Economically, he advocates for a welfare state less dependent on growth, capable of financing social protection through more progressive taxation on wealth, pollution, and certain rents—rather than primarily on labor. This would secure life trajectories without requiring endless GDP expansion.
Democratically, he emphasizes the value of diverse life paths and perspectives—including in elite institutions and corporations—arguing that decisions improve when social experiences are varied and independence of thought is protected, as Émile Servan-Schreiber suggests in Supercollectif.

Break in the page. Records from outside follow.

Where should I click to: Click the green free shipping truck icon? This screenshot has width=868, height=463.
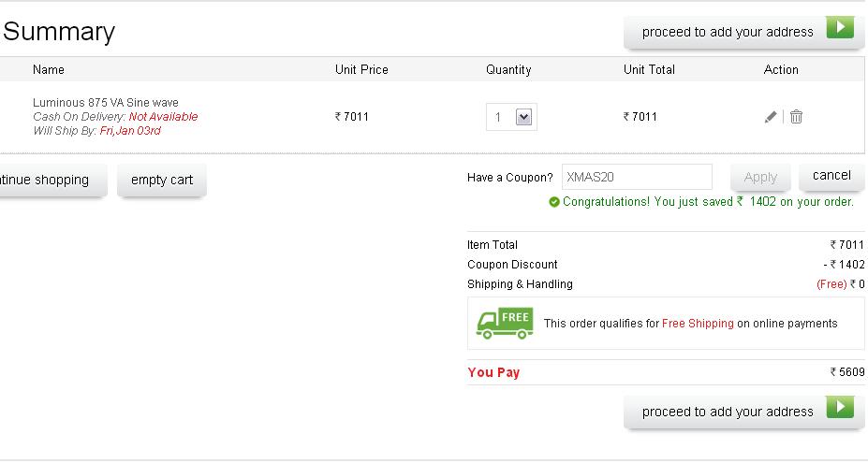(505, 323)
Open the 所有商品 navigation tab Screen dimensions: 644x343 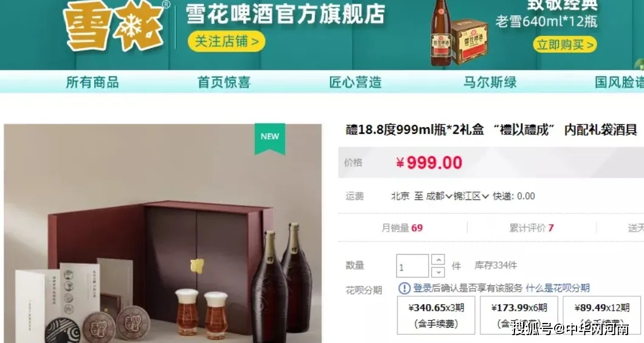(92, 82)
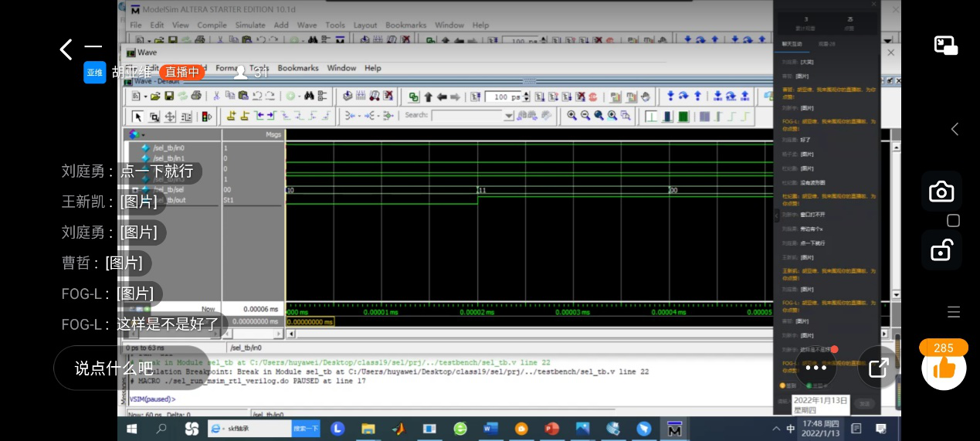Tap the back arrow to exit livestream
This screenshot has width=980, height=441.
tap(66, 50)
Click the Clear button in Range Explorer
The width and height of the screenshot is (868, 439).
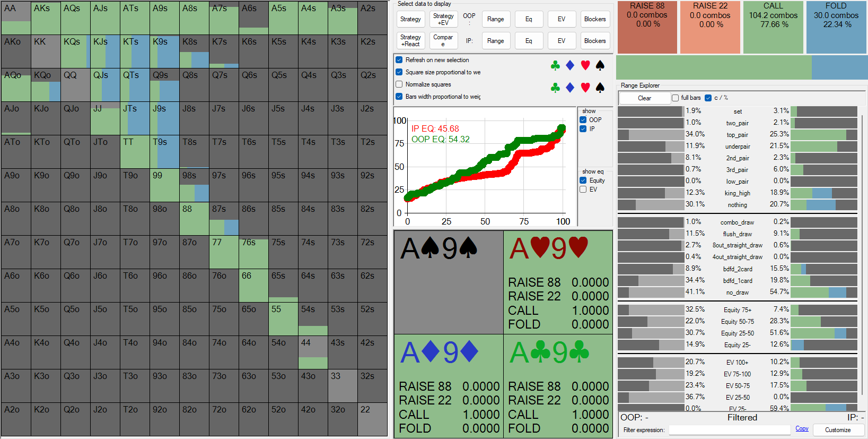[x=644, y=98]
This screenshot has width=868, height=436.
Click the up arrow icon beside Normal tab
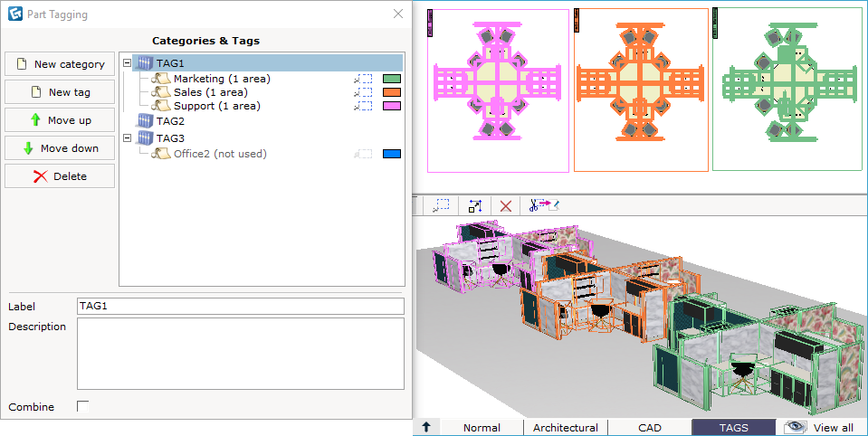point(425,427)
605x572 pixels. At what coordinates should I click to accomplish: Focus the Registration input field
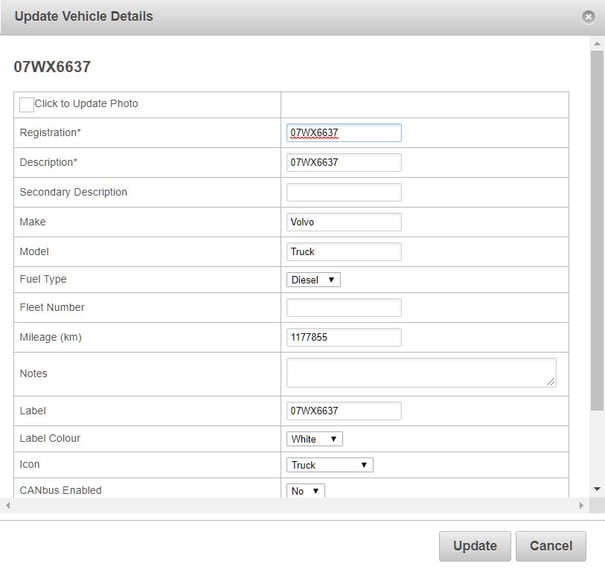(344, 132)
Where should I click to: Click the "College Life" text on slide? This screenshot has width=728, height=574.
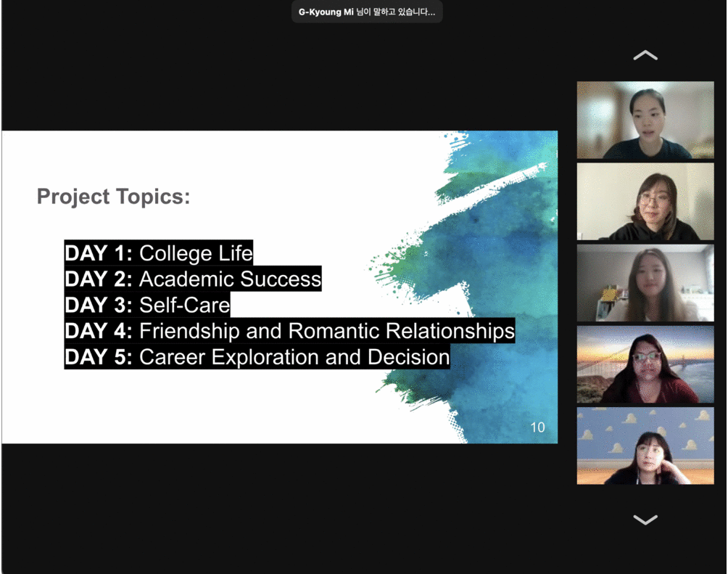196,253
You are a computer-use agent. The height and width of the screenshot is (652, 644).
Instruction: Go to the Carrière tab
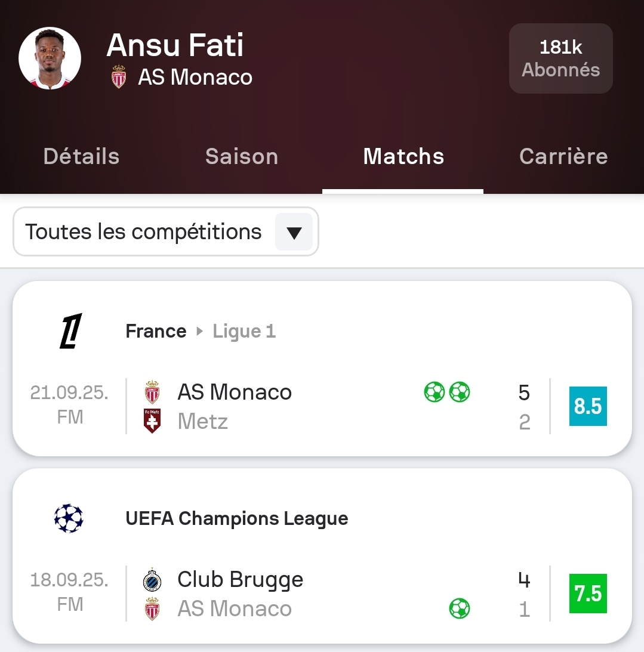point(563,156)
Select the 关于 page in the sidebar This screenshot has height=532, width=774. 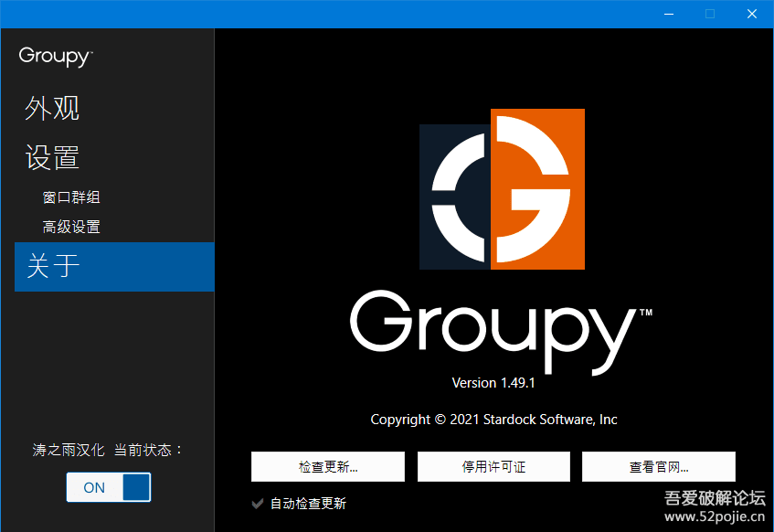(52, 266)
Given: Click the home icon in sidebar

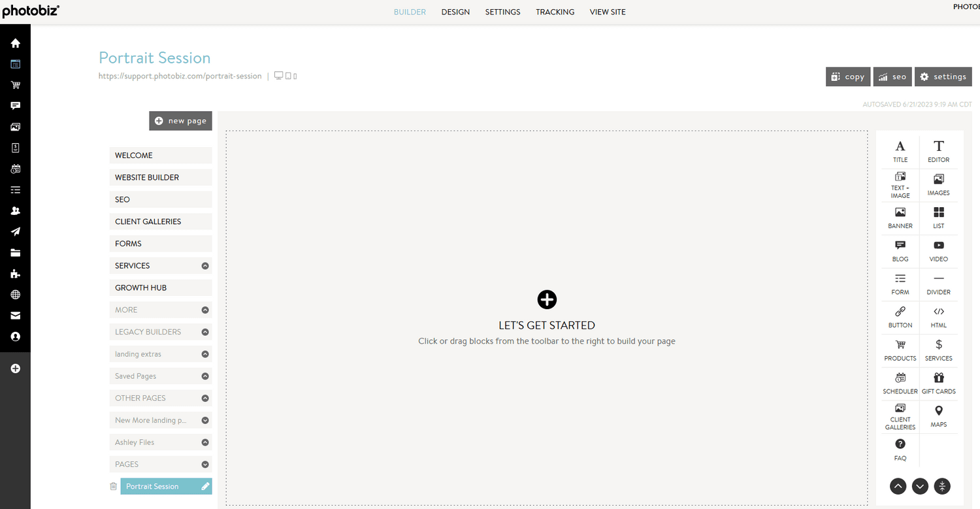Looking at the screenshot, I should 16,43.
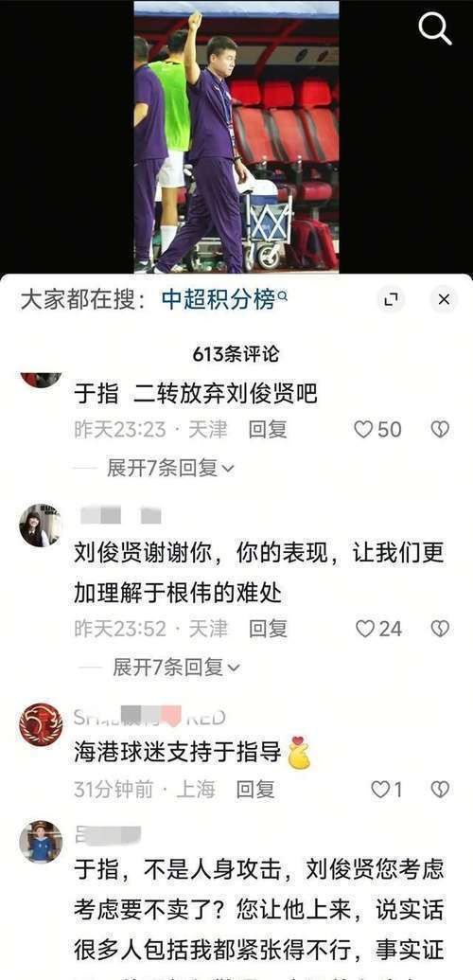The image size is (473, 980).
Task: Tap the video of coach raising fist
Action: click(x=237, y=137)
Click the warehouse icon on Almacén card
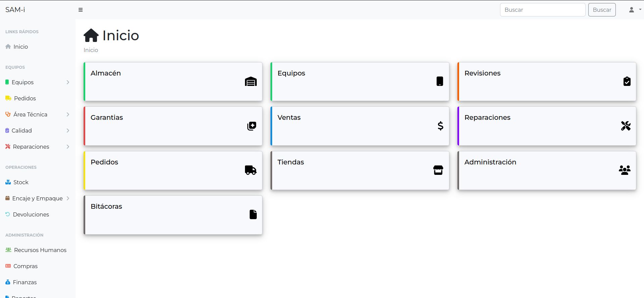The width and height of the screenshot is (644, 298). (x=251, y=82)
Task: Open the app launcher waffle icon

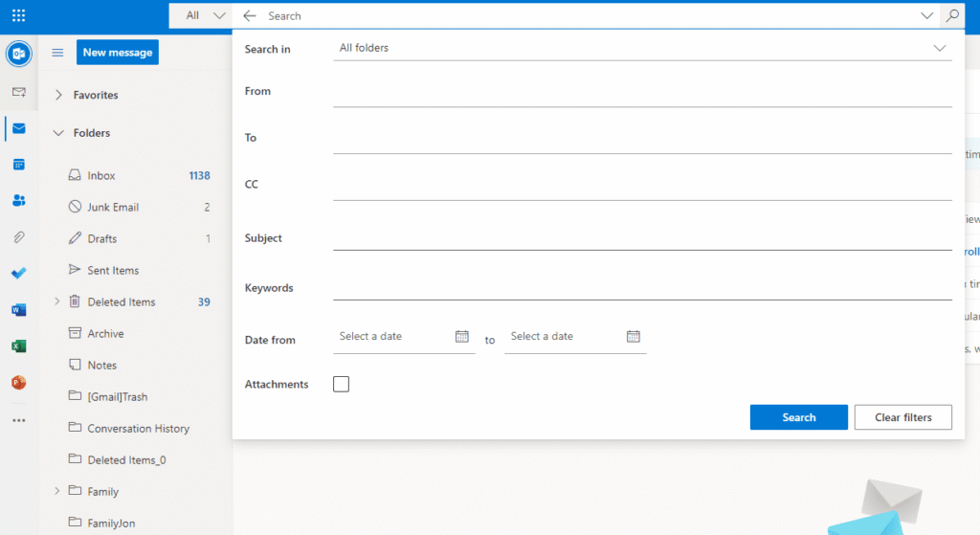Action: pyautogui.click(x=18, y=15)
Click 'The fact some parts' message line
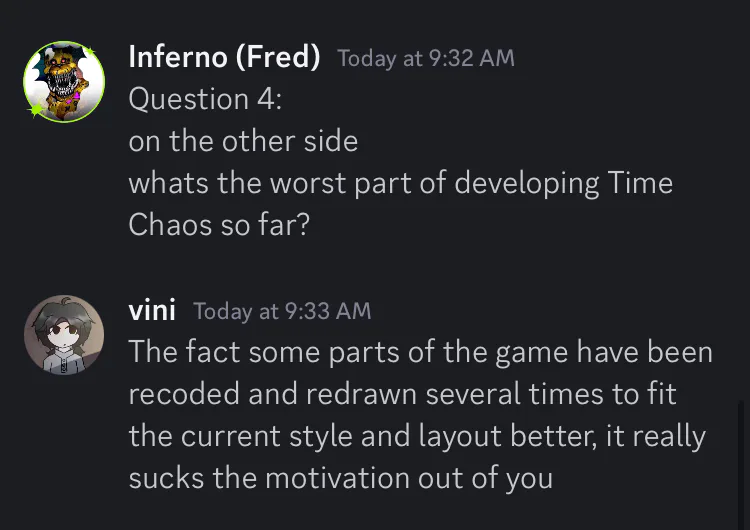 tap(420, 353)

De Schutter proposes concrete pathways:
- Break with the “growth → taxation → redistribution” trilogy by exploring alternative financing mechanisms (wealth taxes, ecological taxation).
- Value diverse life trajectories by multiplying pathways into decision-making roles, as has been done for gender parity.
- Rebuild social capital through local engagement, community-based policies, and reterritorialization.
- Redefine value criteria by restoring recognition to essential professions and measuring their real social impact.
These are levers for building a more inclusive, supportive society—one more resilient in the face of future crises.
Finally, De Schutter calls for a shift in our collective imagination, drawing on Hartmut Rosa’s concept of “resonance”: making the quality of our relationship to the world and to others—our capacity to be moved, to learn, to feel enthusiasm—an explicit objective, rather than reducing success to accumulation and ranking.
Citing Cornelius Castoriadis, De Schutter calls for a profound institutional reorganization that restores the economy to its proper role as a means rather than the ultimate end. A society, we are told, is judged by its GDP. But what if we judged it by its level of trust?
This intangible yet vital asset erodes in unequal, meritocratic, productivist economies. For future leaders trained at HEC Paris and beyond, this reality demands a reversal of perspective: to see success not as individual performance, but as the ability to foster trust—and to be worthy of it. That is how true leadership, and lasting social cohesion, are built.